'Male' and 'female' brains aren't real: time to rethink gender stereotypes
Last week, when I was wielding the cordless screwdriver and swearing at the flatpack desk from Amazon, and my husband fussed around the kitchen putting the finishing touches to the evening meal, I wondered idly whether my well-thumbed copy of John Gray’s Men Are From Mars, Women are From Venus might not be the sacred text we all were led to believe.
Yesterday, science confirmed my suspicions (and the fact that I’m undoubtedly going to get a Black & Decker in my Christmas stocking).
Researchers who analysed more than 1,400 brain scans have come to the conclusion that when it comes to gender and the brain, there is no sharp division between male and female – it’s all a bit of a grey area.
Yet the contention that men and women think differently has been one of the most cherished beliefs in science – and on Valentine’s Day – for many years.
Scores of studies have aimed to prove our dissimilarities, including one of my favourite pieces of research earlier this year which concluded you had a male brain if you liked “to do” lists and answering the question “Does my bum look big in this?” honestly.
Another study discovered special neurons in the brains of male nematode worms which suggested that men’s brains were wired to pick sex over food.
Presumably this is why men are said to have also developed better map-reading skills, after Utah researchers found that men’s sense of direction allowed them to travel further simply to find more women to have sex with.
It’s enough to make the stereotypical female mind get completely overemotional in frustration.
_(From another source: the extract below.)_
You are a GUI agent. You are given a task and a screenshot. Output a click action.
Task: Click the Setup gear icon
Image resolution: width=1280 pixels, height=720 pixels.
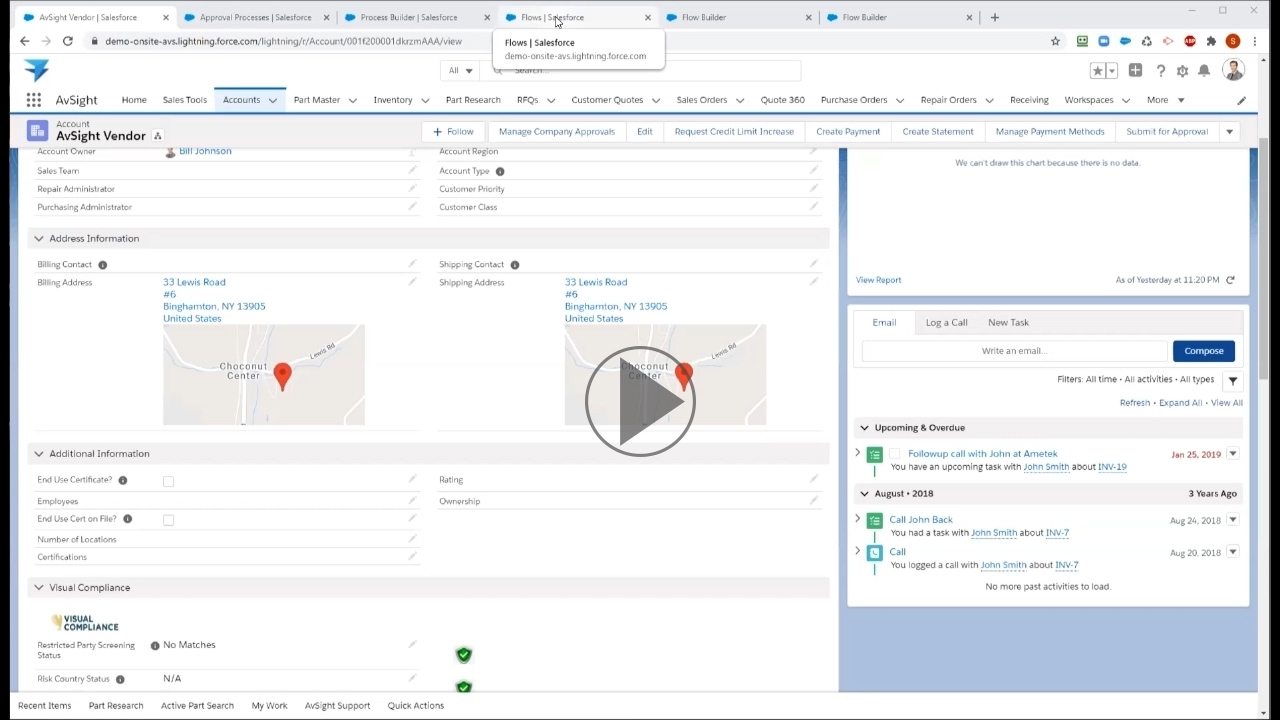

But thankfully, yesterday’s study isn’t the only one to challenge these kind of assumptions.
Earlier this year, an analysis of more than 76 papers found no difference in the size of men and women’s hippocampus – the part of the brain that controls memory and emotions to the senses, and which is often used as an explanation as to why women are supposedly better at making small talk at the school gates or taking on the chore of writing the family Christmas cards.
The truth is that many of the reasons we believe that men and women’s brains are fired up so differently is because it’s convenient for us to believe this – and it’s likely our cultural assumptions could have influenced how the studies were conducted and interpreted.
At this moment, someone always steps in to point out loudly that anyone who has brought up children has seen boys who prefer guns and girls who prefer dolls no matter how young they may be.
And true, at a children’s party at the weekend, while the girls conscientiously stayed in lane at a bowling alley, the seven-year-old boys indulged in an impromptu wrestling match.
But surely that’s because by that age they’ve been socially conditionedto act in this way? Yet my mother, a true 1970s woman who had raised two girls to enjoy playing with Lego bricks as much as Tiny Tears, had her faith in gender blindness shaken when my baby brother handed a doll, took it by the hair and used it as a car – complete with loud and enthusiastic engine noises.
Still, as Cordelia Fine’s 2010 book Delusions of Gender points out, even that is not as conclusive as it might seen.
Fine tells the story of a woman who conscientiously gave her daughter tools in place of dolls, only to discover the child “undressing” a hammer and singing it to sleep.
The mother came to the conclusion that there could only be innate differences – “at least, until [she was] asked who had been putting her daughter to bed”.
Of course, it would be wrong to deny that men and women aren’t identical. Men’s brains, as a rule, are larger than women’s – but that’s no different from the fact that men on average are taller.
Experiments have shown that men have different hormones affecting their brains, and different parts of female and male brains may light up during neuroimaging scans.
The problem is that you can’t extrapolate from that that any of this has much bearing on whether men and women act, think or feel differently – as yesterday’s study makes clear.
In this study, only eight per cent of people had brains consistent with their sex. The rest of us enjoy writing to-do lists, find reading maps easy as well as making a point of chatting to people they’ve never met.
But, most importantly, that also leaves us without future excuses that some of us secretly rather like. There can be no more justifications for men to stand around in the pub lamenting that they will never understand women, or for women to share a bottle of prosecco in order to moan that men are incomprehensible.
I can now thankfully hand over responsibility for the annual round robin – but can no longer weasel out of driving on long road trips.
No longer can any of us claim that of course men and women are different because otherwise my other half would be more or less genetically engineered to pick clothes up off the floor or maxing out the credit card in the sales.
Nothing to do with inborn gender differences – it’s just the simple fact we are all different.